The data below holds a line containing "Given: Click the post box below #1,143" and a line containing "This screenshot has height=677, width=700."; please quote exactly those two lines and every line between them, and nothing else.

Saved data entries:
....

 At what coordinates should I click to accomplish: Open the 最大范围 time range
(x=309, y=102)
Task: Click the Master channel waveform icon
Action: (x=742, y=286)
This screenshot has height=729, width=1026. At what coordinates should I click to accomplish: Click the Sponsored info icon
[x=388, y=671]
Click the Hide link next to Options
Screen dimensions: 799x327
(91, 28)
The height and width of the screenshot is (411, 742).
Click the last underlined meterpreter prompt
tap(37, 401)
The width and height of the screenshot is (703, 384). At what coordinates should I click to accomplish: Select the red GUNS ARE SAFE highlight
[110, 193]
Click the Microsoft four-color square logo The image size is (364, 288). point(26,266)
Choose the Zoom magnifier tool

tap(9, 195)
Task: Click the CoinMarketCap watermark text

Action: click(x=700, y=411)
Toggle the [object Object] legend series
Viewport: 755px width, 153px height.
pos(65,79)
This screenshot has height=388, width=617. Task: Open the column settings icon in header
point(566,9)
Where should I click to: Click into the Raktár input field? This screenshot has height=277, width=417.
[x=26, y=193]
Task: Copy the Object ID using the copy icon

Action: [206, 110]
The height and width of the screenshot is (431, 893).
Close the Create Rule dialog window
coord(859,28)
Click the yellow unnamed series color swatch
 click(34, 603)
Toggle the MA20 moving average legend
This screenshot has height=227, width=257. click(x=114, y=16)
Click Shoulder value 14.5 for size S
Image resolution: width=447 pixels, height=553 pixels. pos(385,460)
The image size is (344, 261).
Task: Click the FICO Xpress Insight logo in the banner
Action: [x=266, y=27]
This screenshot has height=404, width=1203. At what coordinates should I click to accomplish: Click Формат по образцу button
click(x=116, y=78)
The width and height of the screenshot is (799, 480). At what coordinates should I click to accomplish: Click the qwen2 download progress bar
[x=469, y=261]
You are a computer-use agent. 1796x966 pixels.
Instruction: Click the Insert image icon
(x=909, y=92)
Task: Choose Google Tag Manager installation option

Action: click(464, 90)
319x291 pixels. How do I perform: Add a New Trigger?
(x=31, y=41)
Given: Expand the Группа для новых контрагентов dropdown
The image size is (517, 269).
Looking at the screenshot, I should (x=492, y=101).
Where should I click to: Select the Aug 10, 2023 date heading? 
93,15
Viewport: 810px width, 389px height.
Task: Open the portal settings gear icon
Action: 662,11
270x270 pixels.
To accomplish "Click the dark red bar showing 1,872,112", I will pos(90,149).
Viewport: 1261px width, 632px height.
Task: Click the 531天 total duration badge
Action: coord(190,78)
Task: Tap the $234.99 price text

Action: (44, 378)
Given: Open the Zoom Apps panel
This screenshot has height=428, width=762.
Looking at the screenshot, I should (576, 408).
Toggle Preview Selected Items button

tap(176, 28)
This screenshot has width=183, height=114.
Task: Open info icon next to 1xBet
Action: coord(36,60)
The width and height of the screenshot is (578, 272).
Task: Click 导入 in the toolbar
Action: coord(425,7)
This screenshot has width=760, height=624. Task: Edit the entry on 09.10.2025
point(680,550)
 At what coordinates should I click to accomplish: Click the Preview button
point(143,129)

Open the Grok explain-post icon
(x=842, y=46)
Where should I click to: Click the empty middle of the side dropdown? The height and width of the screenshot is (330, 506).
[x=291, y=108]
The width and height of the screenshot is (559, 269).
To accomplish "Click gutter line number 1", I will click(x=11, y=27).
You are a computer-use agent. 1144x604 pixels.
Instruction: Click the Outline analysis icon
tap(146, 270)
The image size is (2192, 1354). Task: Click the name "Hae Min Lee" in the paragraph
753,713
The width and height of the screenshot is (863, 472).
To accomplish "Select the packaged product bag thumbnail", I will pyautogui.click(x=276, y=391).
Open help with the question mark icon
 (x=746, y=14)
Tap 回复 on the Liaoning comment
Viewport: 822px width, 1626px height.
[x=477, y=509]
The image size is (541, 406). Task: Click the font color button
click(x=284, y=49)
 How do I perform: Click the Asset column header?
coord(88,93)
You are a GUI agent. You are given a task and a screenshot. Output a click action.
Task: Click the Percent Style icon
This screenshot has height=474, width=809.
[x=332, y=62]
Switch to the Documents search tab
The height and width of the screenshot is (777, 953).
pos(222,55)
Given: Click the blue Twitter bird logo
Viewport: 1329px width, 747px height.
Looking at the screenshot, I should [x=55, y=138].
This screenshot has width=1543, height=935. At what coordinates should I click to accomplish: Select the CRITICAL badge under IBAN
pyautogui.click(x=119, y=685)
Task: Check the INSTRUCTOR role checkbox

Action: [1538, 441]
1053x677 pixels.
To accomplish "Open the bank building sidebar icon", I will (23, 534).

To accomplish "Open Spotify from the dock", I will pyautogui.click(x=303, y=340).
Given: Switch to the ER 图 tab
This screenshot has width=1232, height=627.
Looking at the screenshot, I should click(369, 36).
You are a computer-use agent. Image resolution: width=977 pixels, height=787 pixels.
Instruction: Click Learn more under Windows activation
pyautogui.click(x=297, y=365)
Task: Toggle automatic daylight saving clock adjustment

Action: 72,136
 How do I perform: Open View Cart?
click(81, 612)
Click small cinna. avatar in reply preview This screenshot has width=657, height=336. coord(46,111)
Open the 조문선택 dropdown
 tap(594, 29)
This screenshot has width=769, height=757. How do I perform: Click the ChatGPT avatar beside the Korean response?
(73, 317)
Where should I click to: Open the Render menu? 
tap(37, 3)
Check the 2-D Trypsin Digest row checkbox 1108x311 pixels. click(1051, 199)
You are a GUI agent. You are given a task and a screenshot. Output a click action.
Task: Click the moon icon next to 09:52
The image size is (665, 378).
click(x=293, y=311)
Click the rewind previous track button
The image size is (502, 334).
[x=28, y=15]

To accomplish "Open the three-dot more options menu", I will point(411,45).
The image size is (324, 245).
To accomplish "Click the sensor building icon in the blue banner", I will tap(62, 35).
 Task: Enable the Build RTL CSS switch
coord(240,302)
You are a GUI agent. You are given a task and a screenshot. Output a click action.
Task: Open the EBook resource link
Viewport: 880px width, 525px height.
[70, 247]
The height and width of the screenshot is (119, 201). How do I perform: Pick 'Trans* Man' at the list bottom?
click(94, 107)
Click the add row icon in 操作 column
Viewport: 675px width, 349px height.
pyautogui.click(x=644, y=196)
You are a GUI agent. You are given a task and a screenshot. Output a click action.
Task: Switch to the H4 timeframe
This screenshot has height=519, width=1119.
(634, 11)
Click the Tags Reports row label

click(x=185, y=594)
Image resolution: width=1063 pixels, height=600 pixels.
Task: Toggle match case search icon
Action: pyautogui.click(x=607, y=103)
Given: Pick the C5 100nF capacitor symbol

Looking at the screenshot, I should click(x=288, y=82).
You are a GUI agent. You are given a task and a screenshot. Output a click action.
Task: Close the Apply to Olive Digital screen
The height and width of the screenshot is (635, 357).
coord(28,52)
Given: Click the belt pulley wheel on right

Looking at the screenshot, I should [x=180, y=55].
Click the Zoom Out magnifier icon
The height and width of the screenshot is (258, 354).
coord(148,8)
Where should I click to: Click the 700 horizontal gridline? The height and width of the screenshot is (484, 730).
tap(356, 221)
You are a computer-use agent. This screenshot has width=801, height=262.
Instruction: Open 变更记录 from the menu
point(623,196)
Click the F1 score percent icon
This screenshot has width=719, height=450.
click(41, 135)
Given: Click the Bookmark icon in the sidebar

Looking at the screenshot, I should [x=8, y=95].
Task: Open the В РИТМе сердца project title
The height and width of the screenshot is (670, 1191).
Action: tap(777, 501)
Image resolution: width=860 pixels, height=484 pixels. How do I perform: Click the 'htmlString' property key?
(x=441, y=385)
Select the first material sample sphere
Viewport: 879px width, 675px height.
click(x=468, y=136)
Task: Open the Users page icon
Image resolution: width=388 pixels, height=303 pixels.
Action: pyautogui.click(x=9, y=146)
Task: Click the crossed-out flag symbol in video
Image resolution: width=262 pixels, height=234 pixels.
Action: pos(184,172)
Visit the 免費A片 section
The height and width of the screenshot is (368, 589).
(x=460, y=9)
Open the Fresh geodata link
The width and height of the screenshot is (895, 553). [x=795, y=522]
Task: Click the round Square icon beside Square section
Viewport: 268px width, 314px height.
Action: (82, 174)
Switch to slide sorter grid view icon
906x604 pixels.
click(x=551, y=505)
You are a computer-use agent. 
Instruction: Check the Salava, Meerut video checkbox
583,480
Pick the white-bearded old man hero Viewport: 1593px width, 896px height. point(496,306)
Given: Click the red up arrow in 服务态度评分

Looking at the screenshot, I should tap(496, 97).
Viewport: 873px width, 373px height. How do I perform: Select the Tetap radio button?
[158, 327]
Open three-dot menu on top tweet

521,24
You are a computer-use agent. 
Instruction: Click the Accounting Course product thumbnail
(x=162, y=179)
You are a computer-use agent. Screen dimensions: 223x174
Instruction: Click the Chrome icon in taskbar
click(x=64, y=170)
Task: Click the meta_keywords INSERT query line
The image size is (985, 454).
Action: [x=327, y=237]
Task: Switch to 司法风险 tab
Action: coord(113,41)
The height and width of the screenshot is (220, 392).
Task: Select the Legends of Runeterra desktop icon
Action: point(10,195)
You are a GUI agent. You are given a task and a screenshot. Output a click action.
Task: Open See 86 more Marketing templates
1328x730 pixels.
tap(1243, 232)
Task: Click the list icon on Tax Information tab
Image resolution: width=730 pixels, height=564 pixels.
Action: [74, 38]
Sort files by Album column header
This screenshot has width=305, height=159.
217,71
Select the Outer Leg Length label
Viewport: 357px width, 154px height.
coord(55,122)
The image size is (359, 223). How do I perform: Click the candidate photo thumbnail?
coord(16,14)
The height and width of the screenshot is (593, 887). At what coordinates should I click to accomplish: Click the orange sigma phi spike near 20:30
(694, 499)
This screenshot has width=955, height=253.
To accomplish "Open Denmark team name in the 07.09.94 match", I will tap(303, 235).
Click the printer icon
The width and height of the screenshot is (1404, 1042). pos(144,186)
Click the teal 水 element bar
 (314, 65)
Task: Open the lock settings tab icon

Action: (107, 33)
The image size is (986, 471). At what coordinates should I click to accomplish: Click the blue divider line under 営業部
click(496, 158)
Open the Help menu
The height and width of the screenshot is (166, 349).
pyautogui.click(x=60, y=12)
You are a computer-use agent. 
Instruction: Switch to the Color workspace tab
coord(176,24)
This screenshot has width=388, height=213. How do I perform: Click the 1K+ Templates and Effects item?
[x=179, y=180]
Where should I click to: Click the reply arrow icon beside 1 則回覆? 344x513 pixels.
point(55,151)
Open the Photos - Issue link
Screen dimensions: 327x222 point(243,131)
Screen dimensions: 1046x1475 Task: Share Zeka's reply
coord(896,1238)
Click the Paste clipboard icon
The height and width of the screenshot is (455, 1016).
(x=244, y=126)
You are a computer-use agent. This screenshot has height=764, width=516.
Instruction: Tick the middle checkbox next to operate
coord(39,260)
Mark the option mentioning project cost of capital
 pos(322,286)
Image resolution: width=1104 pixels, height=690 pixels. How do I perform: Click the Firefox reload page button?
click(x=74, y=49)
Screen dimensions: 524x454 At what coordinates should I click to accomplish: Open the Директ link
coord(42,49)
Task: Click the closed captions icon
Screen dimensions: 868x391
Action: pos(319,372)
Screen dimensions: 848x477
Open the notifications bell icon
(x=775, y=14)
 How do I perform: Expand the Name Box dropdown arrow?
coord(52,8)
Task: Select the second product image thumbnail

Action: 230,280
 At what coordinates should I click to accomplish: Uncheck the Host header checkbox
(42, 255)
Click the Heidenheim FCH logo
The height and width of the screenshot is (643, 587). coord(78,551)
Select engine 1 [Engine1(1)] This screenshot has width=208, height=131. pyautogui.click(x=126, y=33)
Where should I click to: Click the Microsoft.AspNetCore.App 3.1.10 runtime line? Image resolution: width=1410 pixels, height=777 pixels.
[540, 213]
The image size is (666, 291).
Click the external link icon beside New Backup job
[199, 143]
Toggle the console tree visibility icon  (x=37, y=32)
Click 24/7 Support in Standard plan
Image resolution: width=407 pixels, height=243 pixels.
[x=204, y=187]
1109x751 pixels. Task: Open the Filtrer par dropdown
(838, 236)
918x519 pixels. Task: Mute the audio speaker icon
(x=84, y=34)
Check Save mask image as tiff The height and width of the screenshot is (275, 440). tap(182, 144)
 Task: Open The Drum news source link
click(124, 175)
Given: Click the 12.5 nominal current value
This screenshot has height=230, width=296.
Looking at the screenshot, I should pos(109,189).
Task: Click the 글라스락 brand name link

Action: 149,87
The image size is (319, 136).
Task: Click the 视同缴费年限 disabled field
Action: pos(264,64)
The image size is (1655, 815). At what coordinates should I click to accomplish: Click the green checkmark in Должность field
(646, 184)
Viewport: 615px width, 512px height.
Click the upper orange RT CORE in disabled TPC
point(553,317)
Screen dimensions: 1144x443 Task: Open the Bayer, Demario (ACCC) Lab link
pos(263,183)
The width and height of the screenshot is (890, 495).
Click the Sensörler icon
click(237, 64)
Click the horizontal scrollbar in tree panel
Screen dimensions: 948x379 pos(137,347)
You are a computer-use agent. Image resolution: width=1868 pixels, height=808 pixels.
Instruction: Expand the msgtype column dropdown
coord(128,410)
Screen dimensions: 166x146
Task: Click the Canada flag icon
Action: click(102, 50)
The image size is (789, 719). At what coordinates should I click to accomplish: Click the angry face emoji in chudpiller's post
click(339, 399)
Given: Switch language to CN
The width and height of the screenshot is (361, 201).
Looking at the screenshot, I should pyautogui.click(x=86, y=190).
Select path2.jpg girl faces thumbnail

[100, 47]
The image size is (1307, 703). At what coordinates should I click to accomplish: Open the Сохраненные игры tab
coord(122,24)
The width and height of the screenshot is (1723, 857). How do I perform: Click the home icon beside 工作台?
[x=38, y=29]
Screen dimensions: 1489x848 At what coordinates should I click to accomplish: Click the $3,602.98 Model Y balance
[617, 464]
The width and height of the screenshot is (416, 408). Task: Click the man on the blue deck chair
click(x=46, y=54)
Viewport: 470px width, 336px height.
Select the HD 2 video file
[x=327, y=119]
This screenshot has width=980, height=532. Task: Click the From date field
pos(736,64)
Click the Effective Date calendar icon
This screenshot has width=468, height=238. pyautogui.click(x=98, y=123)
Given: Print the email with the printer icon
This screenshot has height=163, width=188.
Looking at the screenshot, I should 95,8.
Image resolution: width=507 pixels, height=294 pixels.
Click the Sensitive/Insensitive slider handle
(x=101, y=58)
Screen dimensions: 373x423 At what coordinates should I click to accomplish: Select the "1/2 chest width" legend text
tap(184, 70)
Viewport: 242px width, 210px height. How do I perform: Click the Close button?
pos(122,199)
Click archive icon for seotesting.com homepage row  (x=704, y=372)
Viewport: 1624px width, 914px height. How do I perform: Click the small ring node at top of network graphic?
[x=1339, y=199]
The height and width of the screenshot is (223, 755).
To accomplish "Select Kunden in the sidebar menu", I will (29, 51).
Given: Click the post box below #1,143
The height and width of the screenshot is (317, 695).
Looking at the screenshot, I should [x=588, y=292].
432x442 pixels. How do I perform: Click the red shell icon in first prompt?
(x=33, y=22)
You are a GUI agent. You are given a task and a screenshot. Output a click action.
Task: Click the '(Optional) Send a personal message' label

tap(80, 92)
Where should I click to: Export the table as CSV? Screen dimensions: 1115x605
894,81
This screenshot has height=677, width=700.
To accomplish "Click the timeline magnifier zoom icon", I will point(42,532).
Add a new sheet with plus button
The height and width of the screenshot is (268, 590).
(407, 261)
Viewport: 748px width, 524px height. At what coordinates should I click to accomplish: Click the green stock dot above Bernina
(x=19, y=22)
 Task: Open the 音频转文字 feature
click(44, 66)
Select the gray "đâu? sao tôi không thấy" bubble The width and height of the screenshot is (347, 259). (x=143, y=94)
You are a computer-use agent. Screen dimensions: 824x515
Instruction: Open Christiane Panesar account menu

....

## Result for this exercise
Given: Click the post box below #1,143
The height and width of the screenshot is (317, 695).
Looking at the screenshot, I should [x=588, y=292].
432x442 pixels. How do I perform: Click the red shell icon in first prompt?
(x=33, y=22)
You are a GUI agent. You are given a task and a screenshot. Output a click action.
Task: Click the '(Optional) Send a personal message' label

tap(80, 92)
Where should I click to: Export the table as CSV? Screen dimensions: 1115x605
894,81
This screenshot has height=677, width=700.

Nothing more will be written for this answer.